▸ **Aim of the task**
Starting at the line containing "This screenshot has width=679, height=508." and ending after the line containing "The height and width of the screenshot is (160, 316).", rewrite that stretch of the data with every "Given" swapped for "Goal". Leave everything else as it is.

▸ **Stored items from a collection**

-- start --

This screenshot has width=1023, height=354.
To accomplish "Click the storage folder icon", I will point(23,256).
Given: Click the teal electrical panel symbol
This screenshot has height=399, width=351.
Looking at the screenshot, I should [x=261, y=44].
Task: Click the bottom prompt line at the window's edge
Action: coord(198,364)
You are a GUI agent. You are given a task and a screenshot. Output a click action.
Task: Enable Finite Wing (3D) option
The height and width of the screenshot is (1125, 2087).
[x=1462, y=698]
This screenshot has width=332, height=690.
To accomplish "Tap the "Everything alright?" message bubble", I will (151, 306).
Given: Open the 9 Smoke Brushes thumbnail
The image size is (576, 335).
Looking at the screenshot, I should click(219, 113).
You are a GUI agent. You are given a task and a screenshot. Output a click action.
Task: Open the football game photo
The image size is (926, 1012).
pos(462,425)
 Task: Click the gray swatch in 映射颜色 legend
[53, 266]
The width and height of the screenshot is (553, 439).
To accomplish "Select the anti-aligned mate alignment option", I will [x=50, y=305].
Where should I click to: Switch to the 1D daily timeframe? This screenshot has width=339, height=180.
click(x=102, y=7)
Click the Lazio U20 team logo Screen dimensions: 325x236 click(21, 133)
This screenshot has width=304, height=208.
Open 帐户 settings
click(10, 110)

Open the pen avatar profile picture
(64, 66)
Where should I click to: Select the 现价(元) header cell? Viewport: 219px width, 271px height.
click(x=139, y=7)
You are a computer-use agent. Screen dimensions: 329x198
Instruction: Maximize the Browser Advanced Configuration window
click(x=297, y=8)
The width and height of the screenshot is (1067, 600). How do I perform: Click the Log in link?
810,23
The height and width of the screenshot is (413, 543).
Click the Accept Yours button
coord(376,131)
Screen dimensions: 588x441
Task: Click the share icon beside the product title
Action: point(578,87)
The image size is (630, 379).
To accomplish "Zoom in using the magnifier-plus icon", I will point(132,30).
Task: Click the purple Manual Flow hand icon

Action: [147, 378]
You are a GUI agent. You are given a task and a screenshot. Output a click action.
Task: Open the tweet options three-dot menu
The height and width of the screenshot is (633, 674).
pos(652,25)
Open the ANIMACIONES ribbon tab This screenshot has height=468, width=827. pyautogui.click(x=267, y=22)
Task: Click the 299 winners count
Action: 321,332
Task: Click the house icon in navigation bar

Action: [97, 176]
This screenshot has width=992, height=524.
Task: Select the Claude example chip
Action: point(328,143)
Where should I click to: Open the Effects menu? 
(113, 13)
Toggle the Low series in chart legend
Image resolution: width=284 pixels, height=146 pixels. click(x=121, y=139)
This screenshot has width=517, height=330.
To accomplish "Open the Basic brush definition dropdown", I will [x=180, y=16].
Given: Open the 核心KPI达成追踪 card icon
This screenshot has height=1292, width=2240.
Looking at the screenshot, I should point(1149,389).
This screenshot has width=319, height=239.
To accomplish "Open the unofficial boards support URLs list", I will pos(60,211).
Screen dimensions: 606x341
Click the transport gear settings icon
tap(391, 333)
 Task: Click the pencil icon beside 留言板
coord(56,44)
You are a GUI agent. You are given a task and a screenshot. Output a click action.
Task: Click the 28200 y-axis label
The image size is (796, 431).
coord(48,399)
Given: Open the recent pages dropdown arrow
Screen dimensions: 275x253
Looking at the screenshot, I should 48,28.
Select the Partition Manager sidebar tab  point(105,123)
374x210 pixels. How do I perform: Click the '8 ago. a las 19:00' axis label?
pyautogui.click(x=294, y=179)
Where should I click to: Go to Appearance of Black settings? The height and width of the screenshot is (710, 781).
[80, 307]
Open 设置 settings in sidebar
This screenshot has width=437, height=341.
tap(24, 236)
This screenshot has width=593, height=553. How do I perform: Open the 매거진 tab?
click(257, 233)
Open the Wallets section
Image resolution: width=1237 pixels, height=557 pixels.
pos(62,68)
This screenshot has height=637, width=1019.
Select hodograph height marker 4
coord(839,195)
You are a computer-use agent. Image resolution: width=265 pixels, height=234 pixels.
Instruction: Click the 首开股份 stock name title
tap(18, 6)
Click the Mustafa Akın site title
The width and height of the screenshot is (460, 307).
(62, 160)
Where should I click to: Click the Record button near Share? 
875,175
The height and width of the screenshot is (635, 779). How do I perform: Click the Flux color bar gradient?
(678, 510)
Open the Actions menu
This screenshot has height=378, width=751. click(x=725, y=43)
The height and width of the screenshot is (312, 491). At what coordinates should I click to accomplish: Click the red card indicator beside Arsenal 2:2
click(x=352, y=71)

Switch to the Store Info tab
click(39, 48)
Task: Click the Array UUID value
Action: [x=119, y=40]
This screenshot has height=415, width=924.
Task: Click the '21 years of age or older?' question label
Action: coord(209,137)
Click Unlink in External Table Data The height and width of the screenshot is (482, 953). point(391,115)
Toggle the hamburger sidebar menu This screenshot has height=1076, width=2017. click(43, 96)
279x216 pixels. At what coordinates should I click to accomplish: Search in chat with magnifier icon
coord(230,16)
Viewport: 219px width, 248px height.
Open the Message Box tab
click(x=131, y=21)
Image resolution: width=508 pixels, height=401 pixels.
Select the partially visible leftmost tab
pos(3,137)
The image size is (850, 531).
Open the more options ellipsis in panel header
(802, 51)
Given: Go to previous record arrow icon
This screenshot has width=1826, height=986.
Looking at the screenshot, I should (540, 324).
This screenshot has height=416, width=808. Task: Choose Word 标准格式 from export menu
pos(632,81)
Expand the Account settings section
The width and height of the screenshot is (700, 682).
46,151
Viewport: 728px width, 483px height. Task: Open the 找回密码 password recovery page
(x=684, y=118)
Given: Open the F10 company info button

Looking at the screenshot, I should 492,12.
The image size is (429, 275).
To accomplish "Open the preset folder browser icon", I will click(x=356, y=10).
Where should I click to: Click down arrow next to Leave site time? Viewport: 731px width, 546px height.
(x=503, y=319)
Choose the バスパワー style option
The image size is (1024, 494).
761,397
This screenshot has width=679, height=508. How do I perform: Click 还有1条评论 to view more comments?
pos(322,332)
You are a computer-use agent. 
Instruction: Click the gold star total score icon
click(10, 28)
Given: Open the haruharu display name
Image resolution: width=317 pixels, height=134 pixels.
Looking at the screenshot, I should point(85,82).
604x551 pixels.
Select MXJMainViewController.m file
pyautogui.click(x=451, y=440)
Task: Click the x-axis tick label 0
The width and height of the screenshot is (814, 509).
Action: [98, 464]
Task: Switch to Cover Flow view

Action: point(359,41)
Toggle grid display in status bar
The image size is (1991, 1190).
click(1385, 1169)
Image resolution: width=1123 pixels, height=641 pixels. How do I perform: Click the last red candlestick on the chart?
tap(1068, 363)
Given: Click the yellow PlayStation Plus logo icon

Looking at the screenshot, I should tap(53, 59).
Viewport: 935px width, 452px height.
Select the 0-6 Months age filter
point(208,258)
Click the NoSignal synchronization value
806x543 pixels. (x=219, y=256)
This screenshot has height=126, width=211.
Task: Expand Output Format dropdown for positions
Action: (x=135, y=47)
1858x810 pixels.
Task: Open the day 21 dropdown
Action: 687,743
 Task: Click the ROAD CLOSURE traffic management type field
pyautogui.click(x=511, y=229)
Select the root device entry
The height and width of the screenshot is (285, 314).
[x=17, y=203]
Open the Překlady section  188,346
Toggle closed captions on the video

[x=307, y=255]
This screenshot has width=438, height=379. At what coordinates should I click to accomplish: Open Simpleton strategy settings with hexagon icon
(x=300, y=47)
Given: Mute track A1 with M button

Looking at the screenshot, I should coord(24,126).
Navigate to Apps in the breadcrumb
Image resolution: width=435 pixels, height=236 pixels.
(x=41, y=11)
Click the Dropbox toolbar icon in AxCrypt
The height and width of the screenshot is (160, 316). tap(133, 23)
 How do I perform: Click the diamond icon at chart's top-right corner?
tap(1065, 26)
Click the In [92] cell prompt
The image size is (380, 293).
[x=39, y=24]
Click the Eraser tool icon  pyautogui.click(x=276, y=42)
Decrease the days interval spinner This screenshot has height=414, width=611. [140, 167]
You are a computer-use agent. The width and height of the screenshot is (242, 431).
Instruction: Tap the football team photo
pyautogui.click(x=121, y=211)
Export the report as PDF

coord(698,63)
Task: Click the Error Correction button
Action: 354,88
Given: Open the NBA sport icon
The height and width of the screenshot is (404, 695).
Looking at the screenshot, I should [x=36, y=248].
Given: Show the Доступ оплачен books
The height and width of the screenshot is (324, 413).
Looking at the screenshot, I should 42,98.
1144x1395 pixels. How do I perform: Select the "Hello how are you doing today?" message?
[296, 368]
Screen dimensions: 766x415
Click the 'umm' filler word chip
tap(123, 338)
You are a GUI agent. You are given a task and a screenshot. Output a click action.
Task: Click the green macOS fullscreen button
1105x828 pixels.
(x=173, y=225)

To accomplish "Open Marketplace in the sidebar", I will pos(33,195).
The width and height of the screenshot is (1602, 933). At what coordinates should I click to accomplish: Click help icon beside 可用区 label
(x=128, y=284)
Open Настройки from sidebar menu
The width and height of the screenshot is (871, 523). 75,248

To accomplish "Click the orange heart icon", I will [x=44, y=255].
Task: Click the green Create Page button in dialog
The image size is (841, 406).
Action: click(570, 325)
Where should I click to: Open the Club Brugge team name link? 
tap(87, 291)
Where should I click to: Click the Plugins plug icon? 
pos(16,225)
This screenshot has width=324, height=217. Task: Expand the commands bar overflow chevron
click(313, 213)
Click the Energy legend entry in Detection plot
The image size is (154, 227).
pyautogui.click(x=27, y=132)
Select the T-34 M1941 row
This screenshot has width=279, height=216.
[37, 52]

-- end --

▸ **Full output**
This screenshot has width=679, height=508. How do I perform: Click 还有1条评论 to view more comments?
pos(322,332)
You are a computer-use agent. 
Instruction: Click the gold star total score icon
click(10, 28)
Goal: Open the haruharu display name
Image resolution: width=317 pixels, height=134 pixels.
Looking at the screenshot, I should point(85,82).
604x551 pixels.
Select MXJMainViewController.m file
pyautogui.click(x=451, y=440)
Task: Click the x-axis tick label 0
The width and height of the screenshot is (814, 509).
Action: [98, 464]
Task: Switch to Cover Flow view

Action: point(359,41)
Toggle grid display in status bar
The image size is (1991, 1190).
click(1385, 1169)
Image resolution: width=1123 pixels, height=641 pixels. How do I perform: Click the last red candlestick on the chart?
tap(1068, 363)
Goal: Click the yellow PlayStation Plus logo icon

Looking at the screenshot, I should tap(53, 59).
Viewport: 935px width, 452px height.
Select the 0-6 Months age filter
point(208,258)
Click the NoSignal synchronization value
806x543 pixels. (x=219, y=256)
This screenshot has height=126, width=211.
Task: Expand Output Format dropdown for positions
Action: (x=135, y=47)
1858x810 pixels.
Task: Open the day 21 dropdown
Action: 687,743
 Task: Click the ROAD CLOSURE traffic management type field
pyautogui.click(x=511, y=229)
Select the root device entry
The height and width of the screenshot is (285, 314).
[x=17, y=203]
Open the Překlady section  188,346
Toggle closed captions on the video

[x=307, y=255]
This screenshot has width=438, height=379. At what coordinates should I click to accomplish: Open Simpleton strategy settings with hexagon icon
(x=300, y=47)
Goal: Mute track A1 with M button

Looking at the screenshot, I should coord(24,126).
Navigate to Apps in the breadcrumb
Image resolution: width=435 pixels, height=236 pixels.
(x=41, y=11)
Click the Dropbox toolbar icon in AxCrypt
The height and width of the screenshot is (160, 316). tap(133, 23)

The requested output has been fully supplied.